As Wall Street Heads South, Florida Braces for a Gold-Plated Makeover

As seen in Bloomberg

By Jonathan Levin and Amanda L. Gordon

Construction cranes pirouette above the skyline in Miami. Porsches are selling briskly in Coral Gables. Over in Palm Beach, along Worth and Hibiscus avenues, the Gucci set is counting new neighbors. The scent of fresh money hangs over Florida these days like the sweet smell of orange blossoms. In the midst of a deadly pandemic—and in truth, largely because of it—an optimism has taken hold among the state’s boosters.

Locals are buzzing again that the Miami area might finally realize a long elusive dream of becoming Wall Street South. Several prominent financial companies, including the mighty Goldman Sachs Group Inc., are considering moving some business there, or are relocating outright. And in these days of working from home, Florida’s low taxes, year-round warm weather, and emerald golf links are already luring some Wall Street people down from New York.

To David Greenberg, a former board member of the New York Mercantile Exchange who helps run a family investment office in Boca Raton, news that Goldman may move its asset-management division here was a watershed moment for the Sunshine State. “There’s no way to put that genie back in the bottle,” says Greenberg.

Maybe. This sultry home of tourism, cruise ships, and retirees has been trying to diversify its economy for generations, with mixed success. Such traditional business hubs as Wall Street, Hollywood, and Silicon Valley didn’t sprout overnight. Gaining critical mass takes time. Even as Miami’s Brickell neighborhood transformed into Florida’s version of Manhattan a decade ago, the state has attracted only a smattering of mostly small to medium-size hedge funds, family offices, and banks looking for a convenient hub for Latin American wealth management. In research firm Z/Yen’s Global Financial Centres Index, the Miami area doesn’t even make a cameo.

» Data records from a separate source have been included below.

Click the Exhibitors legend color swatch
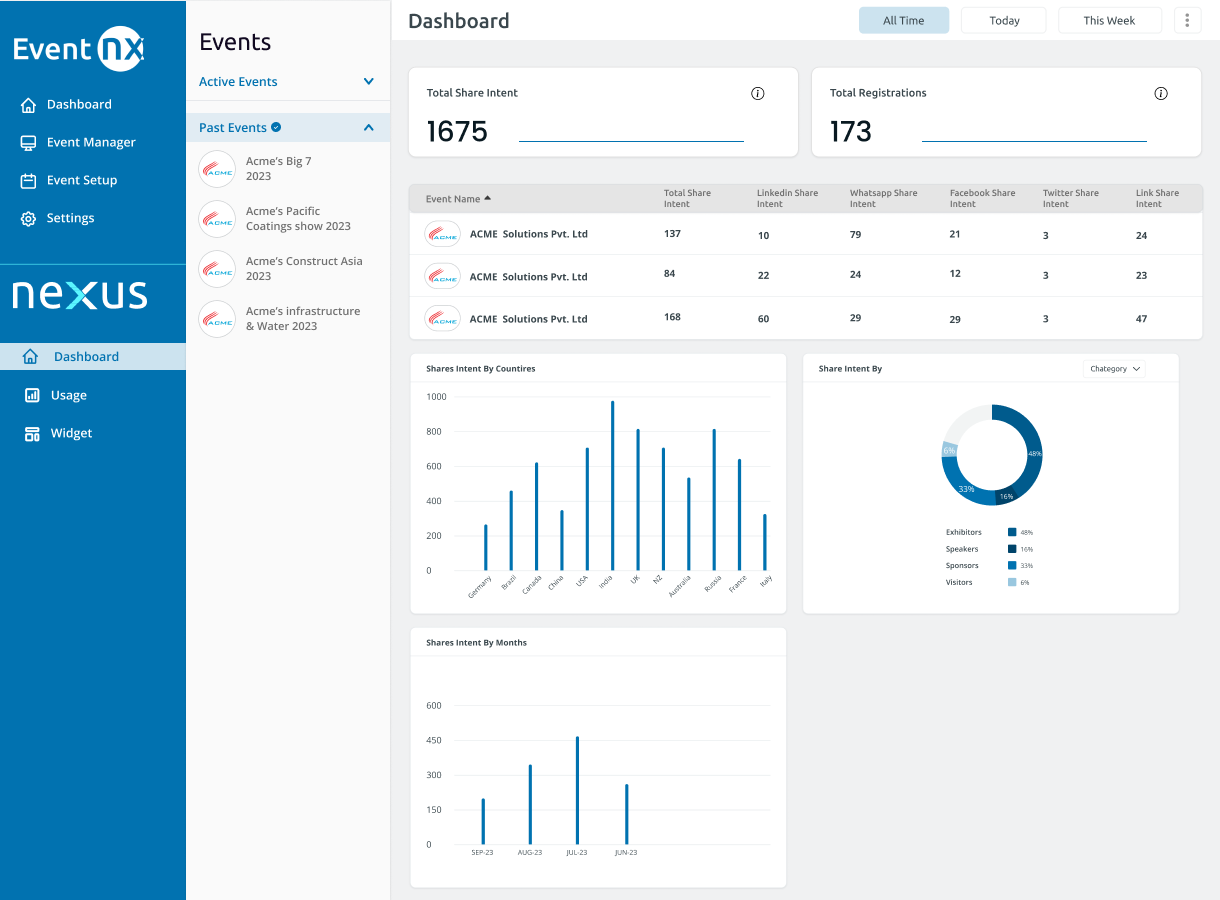The width and height of the screenshot is (1220, 900). [x=1012, y=533]
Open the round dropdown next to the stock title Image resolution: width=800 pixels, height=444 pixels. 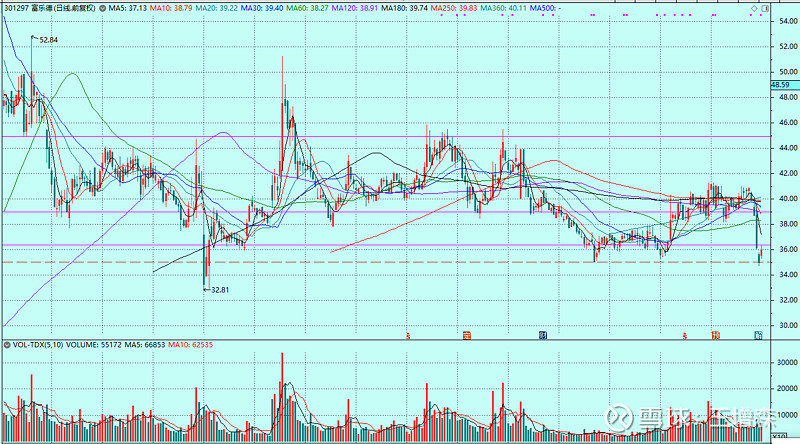103,9
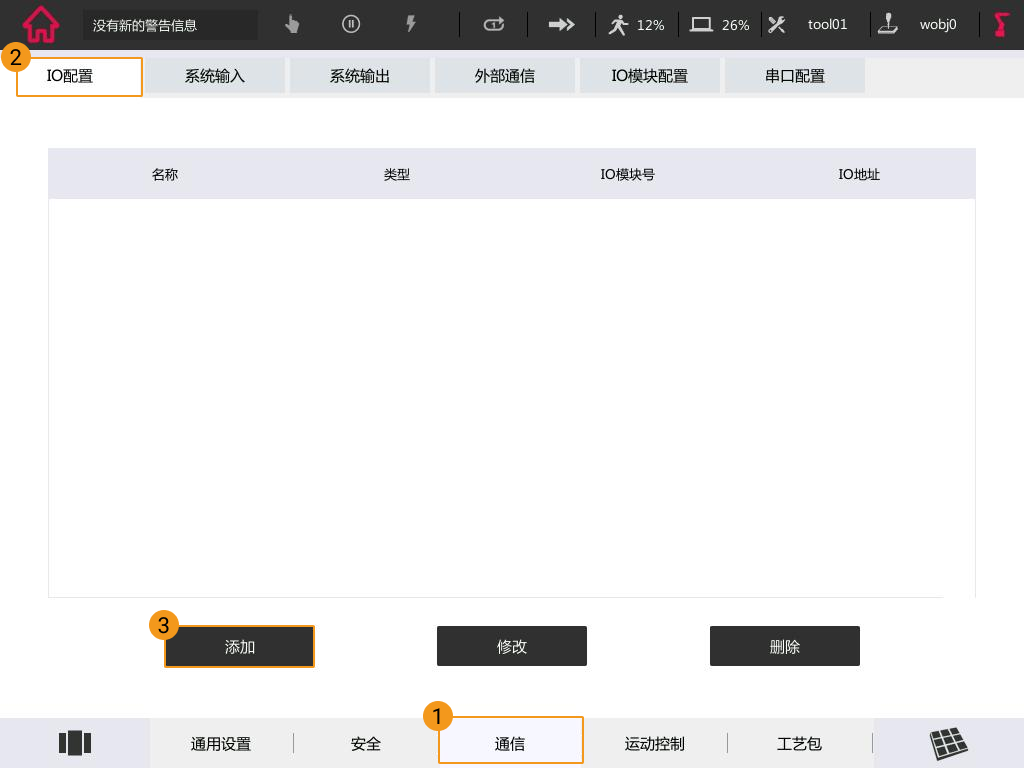
Task: Click the hand manual mode icon
Action: tap(292, 25)
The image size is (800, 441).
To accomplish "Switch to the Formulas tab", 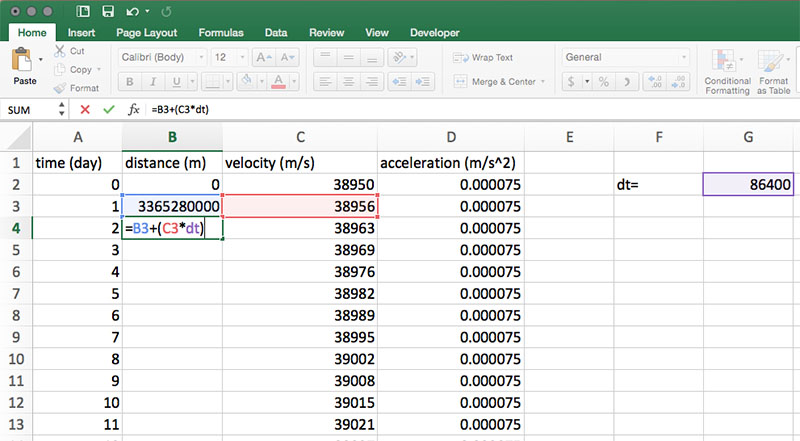I will click(220, 32).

But Covid-19 may just be the catalyst for a shift. For months, New York stock traders, portfolio managers, and investment bankers scattered across the U.S. Many headed south to spacious homes with private pools. Now, as the vaccine rollout begins and firms look toward a post-pandemic world, some are realizing that their employees don’t want to return to their old lives in Manhattan high-rises.

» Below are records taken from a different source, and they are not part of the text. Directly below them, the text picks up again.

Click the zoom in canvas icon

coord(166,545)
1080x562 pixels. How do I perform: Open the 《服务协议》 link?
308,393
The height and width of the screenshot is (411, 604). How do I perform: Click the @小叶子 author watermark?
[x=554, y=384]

It’s easy to see why the Wall Street South idea resonates: Bankers can enjoy an outdoor lifestyle and also justify their existence, because there are so many rich clients milling around. South Florida is one of the most ostentatiously wealthy places on the planet, home to two of America’s three richest ZIP codes.

The 2017 tax overhaul, which capped the federal deduction on state and local taxes at $10,000, only increased Florida’s tax advantage over areas such as New York and New Jersey. And while Miami isn’t cheap—in fact, rents are far out of proportion with service-sector-driven median income—the price per square foot of a condo in the Brickell district is about a quarter of the cost in Manhattan, according to appraiser Miller Samuel Inc.

Doug Cifu, chief executive officer of electronic market-maker Virtu Financial Inc., says his company’s decision to open a new office in suburban Palm Beach Gardens is simply “rational.” He expects employees to save an average 10% to 11% on taxes, and much more on housing. “In terms of the quality of life, from my perspective, it is far superior in Florida now than it is in New York, and I don’t see that changing in the near to medium term,” he says.